Valeria Fernández

Periodista

@valfernandez

vestebes@gmail.com

Hay momentos en que imagino a nuestro futuro hijo nadando en un mar. Es el mar de las corrientes de la vida que con su vaivén nos saca a flote y nos arrastra por caminos inesperados. Imagino que todos en algún punto flotamos en ese mar, en un limbo entre existir y morir. Antes de ser, en el mundo de mi imaginación somos peces en el océano de la creación sin una línea que separe lo que entendemos como la vida y la muerte. Suena como una reflexión un tanto evolutiva y a lo mejor lo es, pero también es espiritual.

Este fin de semana pensé en eso más que nunca, mientras mi pareja y yo descendíamos por un pequeño acantilado en un sitio que se llama Devil’s Churn a tres horas de Portland, Oregón. Debajo unas olas de espuma blanca se estrellaban y agitaban entrando en una gruta en la tierra que hacía honor al nombre del lugar, que aquí voy a traducir casualmente como el “Revoltijo del Diablo”.

Mi pareja sostenía con sus dos manos por delante una pequeña caja de cartón que era más pesada de lo que parecía, conteniendo las cenizas de su padre que falleció hace más de un año. A su lado yo iba resistiendo la gravedad con mi vientre de embarazada por delante. En ese momento se me hizo interesante pensar que tanto abuelo como nieto estaban en un estado previo a la vida, en una antesala. Uno listo para decir adiós y el otro esperando su bienvenida.

Continúanos descendiendo y pensé: “¿Cómo voy a hacer para subir de nuevo?”. En pocos minutos estábamos caminando sobre una rocas negras y resbalosas, con una pequeña comitiva de familiares incluyendo a la abuela de este futuro bebé. Pensé en ella también, como mujer juntando la valentía para decirle adiós al compañero de su vida y en las vísperas de convertirse en abuela. Y me sentí a mi misma iniciando un camino incierto que algún día también culminara en cenizas.

Mi pareja se acercó con sus tíos al borde del acantilado para arrojar las cenizas del abuelo a ese revoltijo de olas de ímpetu salvaje y majestuoso.
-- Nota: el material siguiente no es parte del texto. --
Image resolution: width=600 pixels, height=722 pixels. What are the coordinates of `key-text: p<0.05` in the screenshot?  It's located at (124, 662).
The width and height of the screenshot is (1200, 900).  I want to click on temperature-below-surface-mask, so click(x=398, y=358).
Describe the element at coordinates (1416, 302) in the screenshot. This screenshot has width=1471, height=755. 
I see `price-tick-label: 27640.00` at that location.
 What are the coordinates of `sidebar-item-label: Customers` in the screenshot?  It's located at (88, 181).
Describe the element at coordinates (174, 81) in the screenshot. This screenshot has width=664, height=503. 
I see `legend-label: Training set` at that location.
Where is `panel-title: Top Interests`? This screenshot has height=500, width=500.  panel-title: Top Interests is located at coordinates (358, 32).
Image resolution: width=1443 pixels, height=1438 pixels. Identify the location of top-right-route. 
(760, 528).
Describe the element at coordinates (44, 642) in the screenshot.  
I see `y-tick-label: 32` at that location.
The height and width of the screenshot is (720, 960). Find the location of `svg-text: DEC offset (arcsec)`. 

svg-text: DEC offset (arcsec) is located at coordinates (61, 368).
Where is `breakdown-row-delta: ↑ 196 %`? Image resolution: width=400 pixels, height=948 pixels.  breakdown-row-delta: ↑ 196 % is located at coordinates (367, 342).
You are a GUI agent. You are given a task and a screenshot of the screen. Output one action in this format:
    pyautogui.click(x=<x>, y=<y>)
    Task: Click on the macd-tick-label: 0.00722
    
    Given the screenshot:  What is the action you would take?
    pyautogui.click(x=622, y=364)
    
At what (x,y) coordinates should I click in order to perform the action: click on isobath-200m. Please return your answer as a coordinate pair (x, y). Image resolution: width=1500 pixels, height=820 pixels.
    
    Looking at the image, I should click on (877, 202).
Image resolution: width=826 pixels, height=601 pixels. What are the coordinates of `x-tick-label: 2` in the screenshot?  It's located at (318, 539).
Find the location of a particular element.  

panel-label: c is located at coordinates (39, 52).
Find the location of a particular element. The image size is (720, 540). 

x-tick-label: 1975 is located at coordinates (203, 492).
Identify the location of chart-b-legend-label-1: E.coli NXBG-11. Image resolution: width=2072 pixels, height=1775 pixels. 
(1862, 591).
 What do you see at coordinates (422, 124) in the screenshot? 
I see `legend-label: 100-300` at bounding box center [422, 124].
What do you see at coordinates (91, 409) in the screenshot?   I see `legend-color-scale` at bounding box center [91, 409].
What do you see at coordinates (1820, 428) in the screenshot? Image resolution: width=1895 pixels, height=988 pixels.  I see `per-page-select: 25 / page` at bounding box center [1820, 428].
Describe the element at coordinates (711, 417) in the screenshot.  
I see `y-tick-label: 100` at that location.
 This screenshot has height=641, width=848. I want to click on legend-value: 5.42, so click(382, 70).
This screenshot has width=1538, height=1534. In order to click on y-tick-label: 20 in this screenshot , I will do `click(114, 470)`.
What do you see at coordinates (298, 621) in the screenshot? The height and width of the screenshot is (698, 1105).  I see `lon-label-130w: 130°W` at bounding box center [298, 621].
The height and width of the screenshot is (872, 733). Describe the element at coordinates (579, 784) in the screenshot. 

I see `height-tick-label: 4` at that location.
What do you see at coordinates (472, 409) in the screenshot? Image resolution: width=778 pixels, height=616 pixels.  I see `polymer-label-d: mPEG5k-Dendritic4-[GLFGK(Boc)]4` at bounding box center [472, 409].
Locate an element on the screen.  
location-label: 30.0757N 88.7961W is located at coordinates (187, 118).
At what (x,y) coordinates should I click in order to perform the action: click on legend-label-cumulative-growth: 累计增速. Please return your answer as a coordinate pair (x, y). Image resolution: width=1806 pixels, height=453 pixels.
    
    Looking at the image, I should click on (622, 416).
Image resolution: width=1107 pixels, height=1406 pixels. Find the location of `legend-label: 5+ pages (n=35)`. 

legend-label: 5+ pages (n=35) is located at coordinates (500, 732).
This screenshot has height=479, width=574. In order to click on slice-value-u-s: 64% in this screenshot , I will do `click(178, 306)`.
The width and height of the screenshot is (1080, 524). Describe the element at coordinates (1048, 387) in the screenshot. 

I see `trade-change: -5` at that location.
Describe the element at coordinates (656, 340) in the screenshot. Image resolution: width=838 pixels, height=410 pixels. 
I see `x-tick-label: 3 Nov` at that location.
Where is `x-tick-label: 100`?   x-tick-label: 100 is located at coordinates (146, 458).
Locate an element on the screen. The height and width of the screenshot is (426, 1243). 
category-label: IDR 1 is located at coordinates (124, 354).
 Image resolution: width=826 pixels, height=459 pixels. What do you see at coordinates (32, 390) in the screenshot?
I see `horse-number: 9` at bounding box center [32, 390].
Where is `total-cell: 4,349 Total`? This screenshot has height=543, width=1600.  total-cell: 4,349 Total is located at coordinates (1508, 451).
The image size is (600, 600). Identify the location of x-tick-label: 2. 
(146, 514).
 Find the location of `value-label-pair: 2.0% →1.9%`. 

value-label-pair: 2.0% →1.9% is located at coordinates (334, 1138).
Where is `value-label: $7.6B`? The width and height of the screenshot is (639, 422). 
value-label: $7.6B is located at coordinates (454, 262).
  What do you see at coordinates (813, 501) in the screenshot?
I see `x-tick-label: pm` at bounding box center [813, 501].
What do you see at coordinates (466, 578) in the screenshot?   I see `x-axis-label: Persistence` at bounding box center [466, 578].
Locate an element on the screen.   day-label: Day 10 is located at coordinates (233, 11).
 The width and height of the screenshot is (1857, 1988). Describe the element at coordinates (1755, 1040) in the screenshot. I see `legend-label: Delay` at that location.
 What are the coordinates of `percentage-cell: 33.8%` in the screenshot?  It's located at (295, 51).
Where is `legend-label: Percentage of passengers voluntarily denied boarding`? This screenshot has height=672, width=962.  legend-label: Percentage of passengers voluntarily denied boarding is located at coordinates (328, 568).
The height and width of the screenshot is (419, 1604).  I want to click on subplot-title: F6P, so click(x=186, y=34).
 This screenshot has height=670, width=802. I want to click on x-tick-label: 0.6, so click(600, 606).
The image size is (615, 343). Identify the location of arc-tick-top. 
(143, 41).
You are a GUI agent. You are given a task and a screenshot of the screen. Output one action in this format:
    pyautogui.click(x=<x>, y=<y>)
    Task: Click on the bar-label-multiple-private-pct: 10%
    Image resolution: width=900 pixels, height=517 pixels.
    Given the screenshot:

Cambiaron la caja de cartón por una más liviana que flotó por unos 30 segundos para dejarse llevar por la voluntad de un océano que como el aire no tiene principio ni fin.

Cuando el futuro abuelo murió, yo lo conocía poco, pero supe mucho de él por todo lo que me ha contado mi pareja. Escuché hablar de su amor por las flores silvestres, su talento para tallar Kachinas y más recientemente su pasión por la costura. Nos trajimos muchos de sus recuerdos a nuestra casa, antes de que este bebé fuera siquiera un pequeño embrión. Yo guardé unas telas blancas con pequeños animalitos pensando en que algún día esas telas serían motivo de una historia sobre el abuelo. También me gusta pensar que con su presencia silenciosa guardaría las ventanas de su nieto día a día creando una bonita memoria de infancia.

También entiendo que a veces no son las cosas, sino los lugares los cuales guardan memorias que nos hacen conectar automáticamente con un amor universal que va más allá del tiempo. Algún día llevaremos a nuestro hijo a conocer ese revoltijo de diablo y reconocer en el tronar de la espuma algo inexplicable y hermoso: La imparable fuerza del ciclo de la vida que en su vientre también lleva a la muerte.

Valeria Fernández es una periodista independiente oriunda del mar de Uruguay, pero radicada en el desierto de Arizona desde hace 20 años. Para ella el periodismo es una forma de dedicarse a  vivir.